**Exercise instructions**
Only the lines with the string "Open" are needed; return each of them from the entries below.

(Stored records)

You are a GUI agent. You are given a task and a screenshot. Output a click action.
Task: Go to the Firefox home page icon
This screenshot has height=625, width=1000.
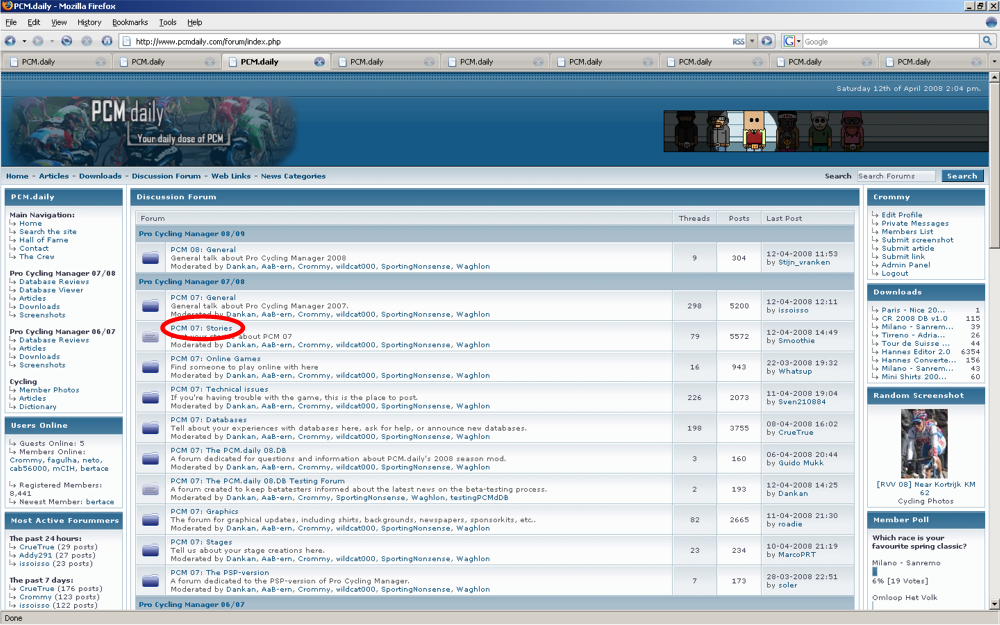point(105,41)
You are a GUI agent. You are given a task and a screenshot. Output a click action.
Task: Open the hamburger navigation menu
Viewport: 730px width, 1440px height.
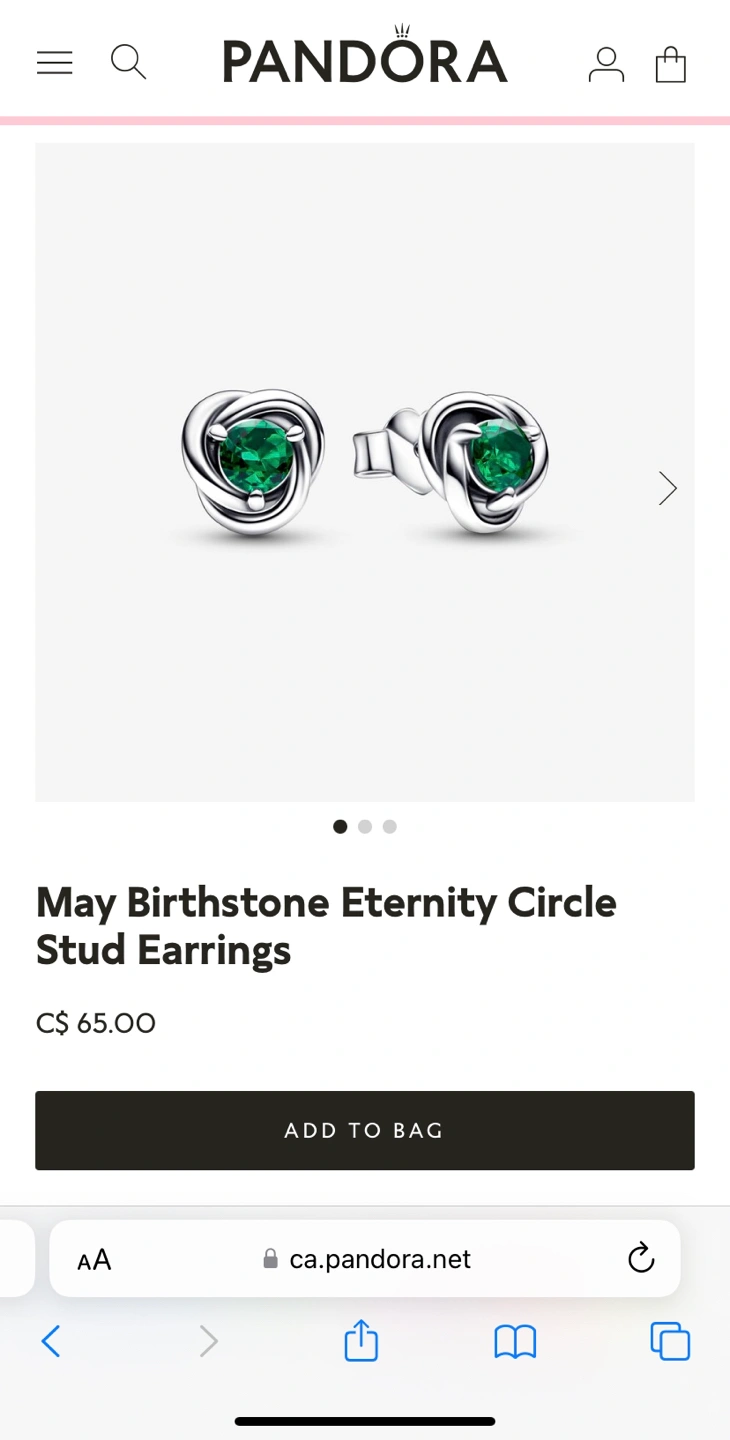[55, 63]
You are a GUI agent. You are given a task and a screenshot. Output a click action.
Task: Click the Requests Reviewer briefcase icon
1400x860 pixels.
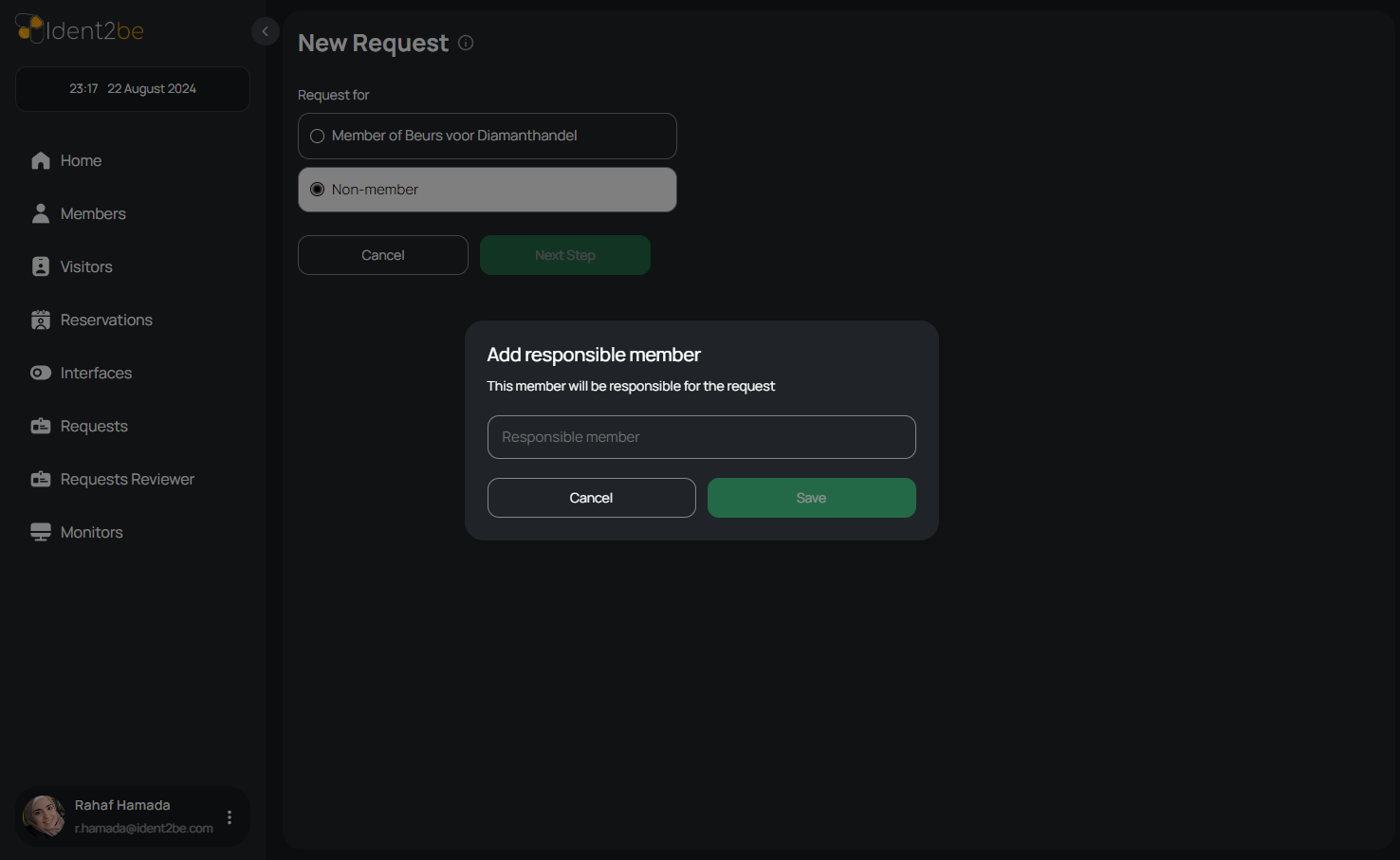coord(40,480)
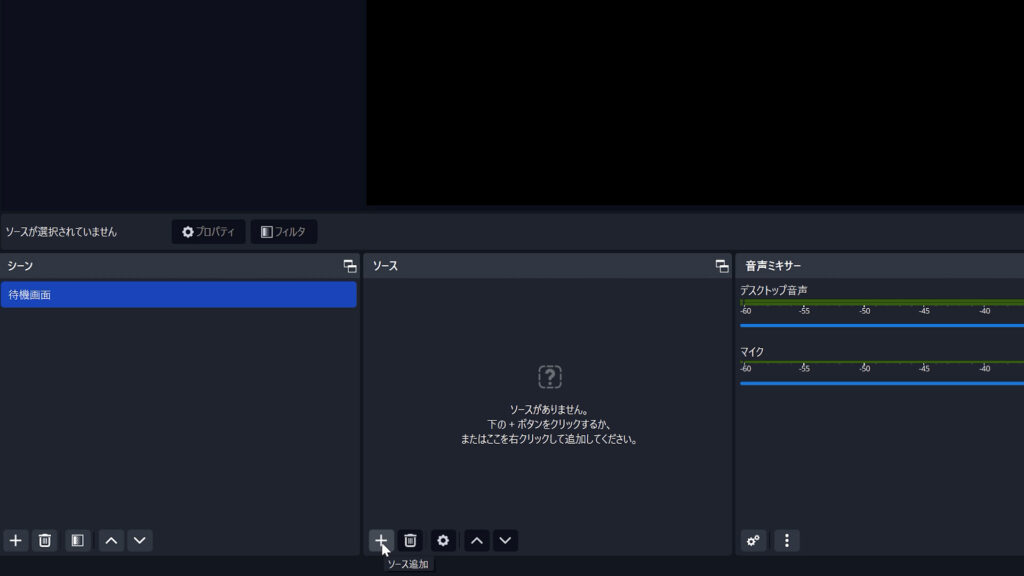Move the selected source up
The image size is (1024, 576).
coord(477,540)
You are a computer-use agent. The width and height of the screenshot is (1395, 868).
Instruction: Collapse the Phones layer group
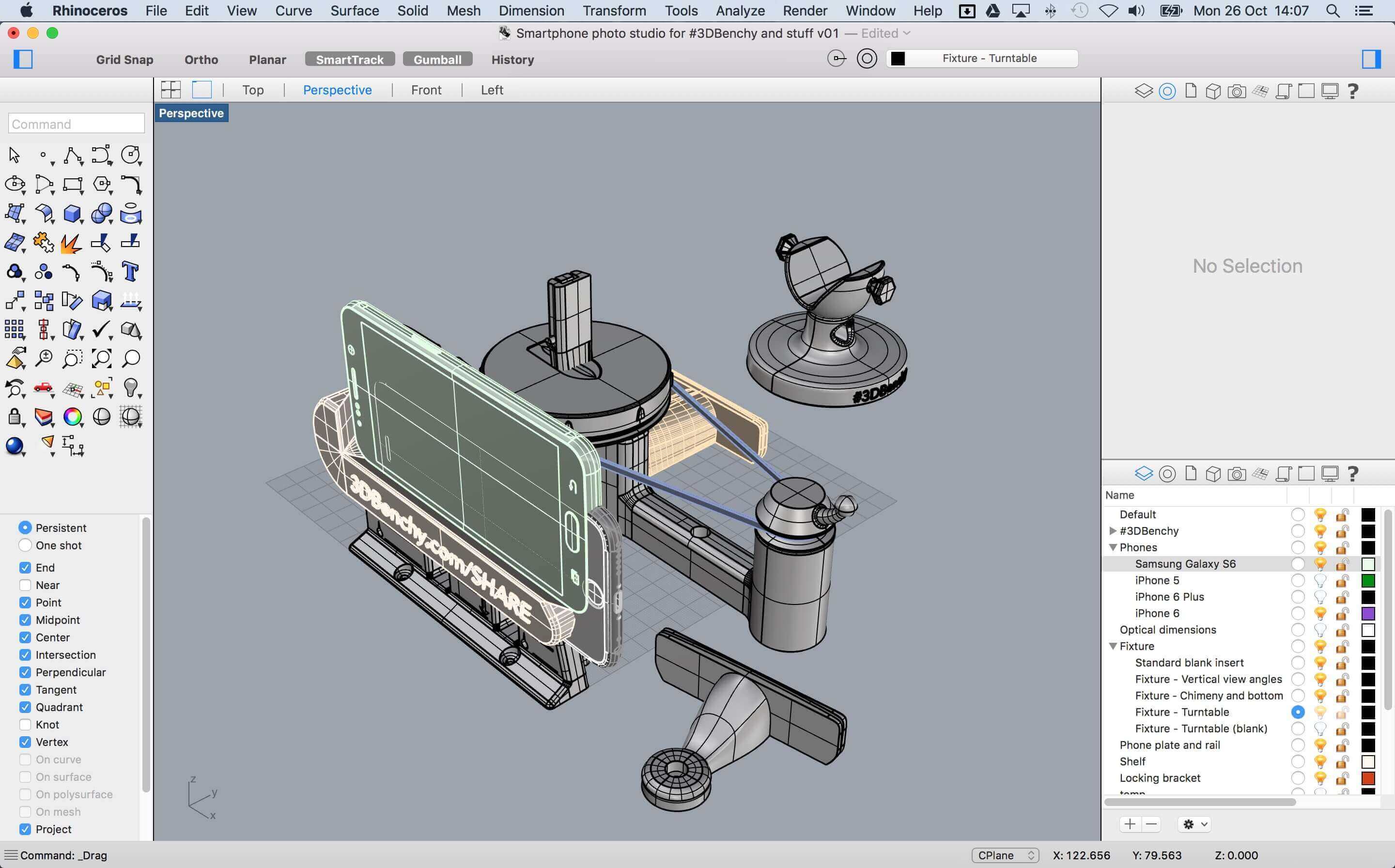tap(1113, 548)
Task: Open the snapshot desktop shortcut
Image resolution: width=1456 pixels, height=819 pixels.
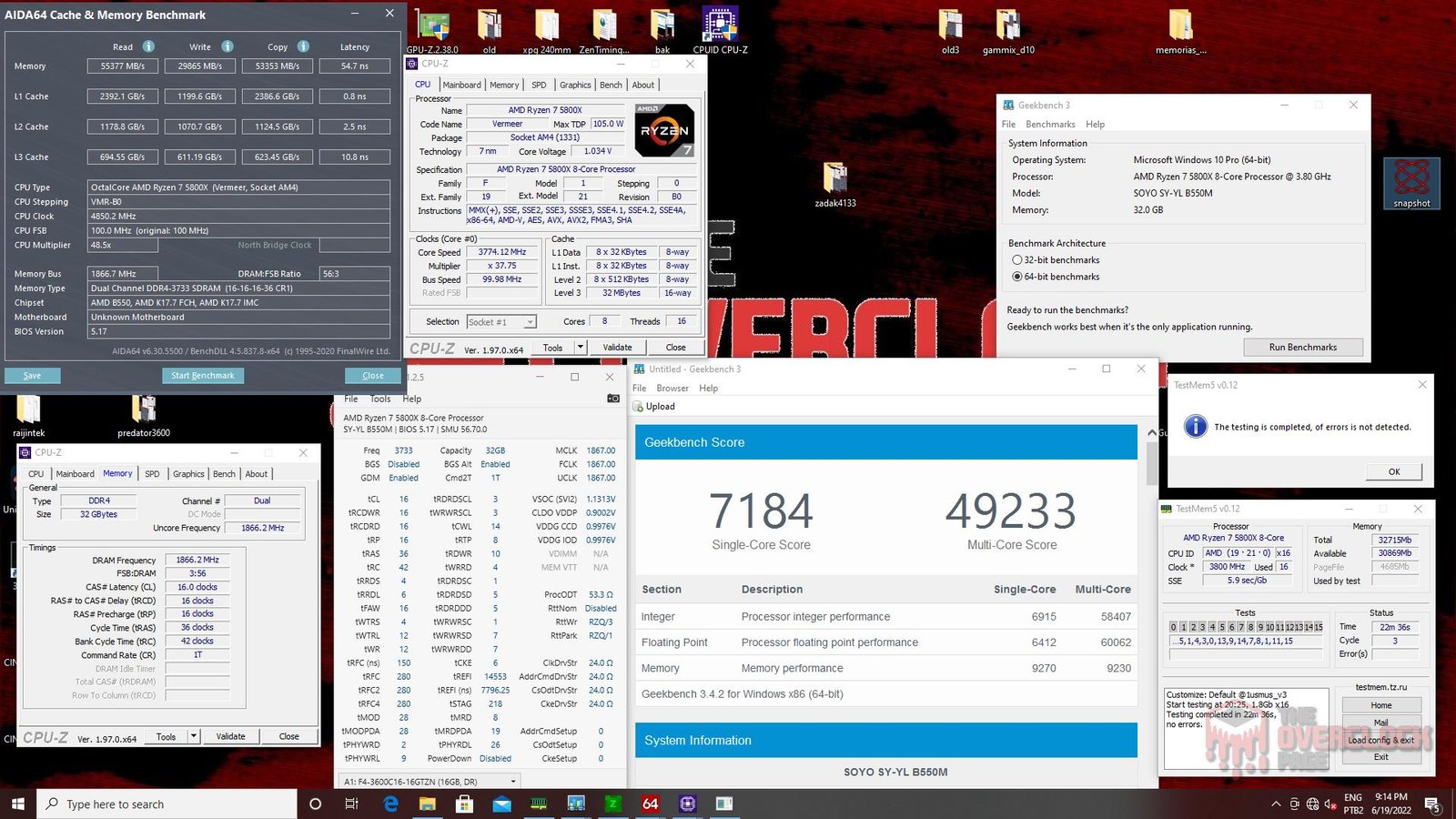Action: pyautogui.click(x=1411, y=183)

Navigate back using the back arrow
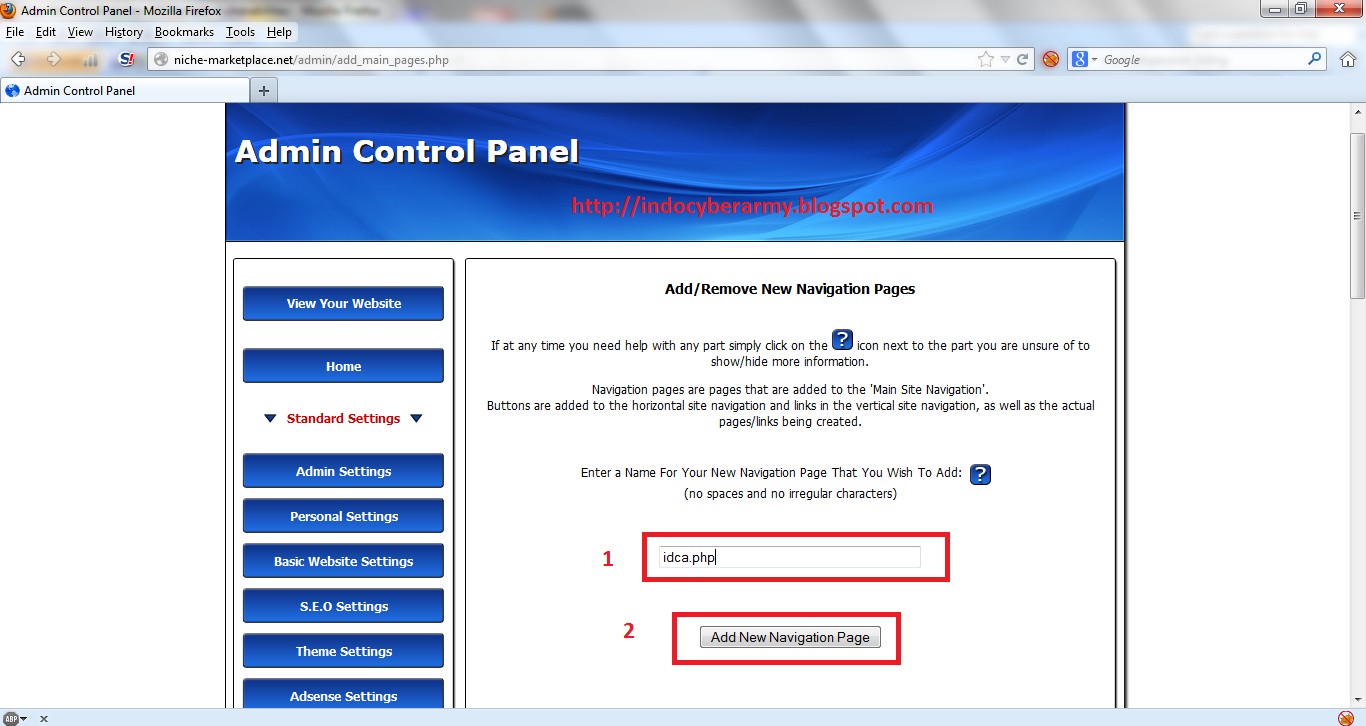(17, 58)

**Answer below**
Task: Open the hamburger navigation menu
Task: Open the snapshot desktop shortcut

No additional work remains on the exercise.